Era la tradición: contra los latigazos de los diablos nadie apelaba a otro recurso sino al de la fuga.
Posesionado de su carácter, dábalos Pedro Nolasco con verdadera indignación, que le parecía la más justa de las indignaciones, pues una vez que se vestía de diablo y se echaba a la calle, olvidabase de la farsa y juzgaba como falta de lesa majestad los irreverente alaridos de la chiquillería.

Esta, por su parte, procedía como si se hiciese estas reflexiones: un diablo es un ente superior; todo el que quiere no puede ser diablo, pues esto tiene sus peligros y al que sabe serlo como es debido hay que soportarle los latigazos.

Pedro Nolasco era el mejor de los diablos de Caracas. Su feudo era la parroquia de Candelaria y sus aledaños y allí no había muchacho que no corriese detrás de él aullando hasta enronquecer y arriesgando el pellejo.

Respetábanlo como a un ídolo. Cuando se aproximaba el Carnaval empezaban a hablar de él y su misteriosa personalidad era obieto de entusiastas comentarios. La mayor parte no lo conocían sino de nombre y muchos se lo forjaban de la manera más fantástica. Para algunos, Pedro Nolasco no podía ser un hombre como los demás, que trabajaba y vivía la vida ordinaria, sino un ente misterioso, que no salía de su casa durante todo el año y solo aparecía en público en el Carnaval, en su carácter absurdamente sagrado de diablo. Conocer a Pedro Nolasco, saber cuál era su casa y estar al corriente de sus intimidades, era motivo de orgullo para todos; haber hablado con el era algo como poseer la privanza de un príncipe. Se podía llenar la boca quien tal afirmaba, pues esto solo adquiría gran ascendiente entre la chiquillería de la parroquia.
Aumentaba este prestigio una levenda en la cual Pedro Nolasco aparecía como un héroe tutelar. Referiase que muchos años atrás, en la tarde de una martes de carnaval, Pedro Nolasco habia realizado una proeza de consagración a "su cuerda".

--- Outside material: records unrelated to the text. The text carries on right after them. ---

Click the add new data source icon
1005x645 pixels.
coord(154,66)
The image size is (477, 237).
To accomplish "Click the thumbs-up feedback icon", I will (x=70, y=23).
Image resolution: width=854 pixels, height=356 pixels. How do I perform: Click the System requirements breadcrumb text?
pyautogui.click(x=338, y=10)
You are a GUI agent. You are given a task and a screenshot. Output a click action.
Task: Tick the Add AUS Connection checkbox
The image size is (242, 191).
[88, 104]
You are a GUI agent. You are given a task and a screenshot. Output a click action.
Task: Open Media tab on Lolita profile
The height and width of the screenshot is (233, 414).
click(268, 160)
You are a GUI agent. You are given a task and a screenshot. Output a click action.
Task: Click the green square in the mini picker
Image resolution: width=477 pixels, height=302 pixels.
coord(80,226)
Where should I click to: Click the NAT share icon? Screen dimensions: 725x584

Había para entonces en Caracas, un diablo rival del Pedro Nolasco, el diablo de San Juan, que tenía tanto partido como el de la Candelaria y que había dicho que ese día invadiría los dominios de éste para echarle cuero a él y a su turba. Súpolo Pedro Nolasco y fue en busca de él, seguido de su hueste ululante.

Topáronse los dos bandos y el diablo de San Juan arremetió contra la turba del otro, con el látigo en alto acudió en su defensa el de Candelaria y antes de que el rival bajase el brazo para "cuerearlo", le asestó en la cara un formidable cabezazo que a él le estropeó los cuernos y al otro le destrozó la boca. Fue un combate que no se hubiera desdeñado de cantar Dante.

Desde entonces fue Pedro Nolasco el diablo único contra quien nadie se atrevía, temido de sus rivales vergonzantes, que arrastraban por las calles apartadas irrisorias turbas, admirado y querido de los suyos, a pesar del escozor de las pantorrillas y quizás por esto mismo, precisamente.
Pero corrió el tiempo y el imperio de Pedro Nolasco empezó a bambolear. Un fustazo mal dado, marcó las espaldas de un muchacho de influencia, y lo llevó a la policía; y como Pedro Nolasco se sintiese deprimido por aquel arresto que autorizaba el hecho insólito de una protesta contra su férula, hasta entonces inapelable, decidió no disfrazarse más, antes que aceptar tal menoscabo de su majestad.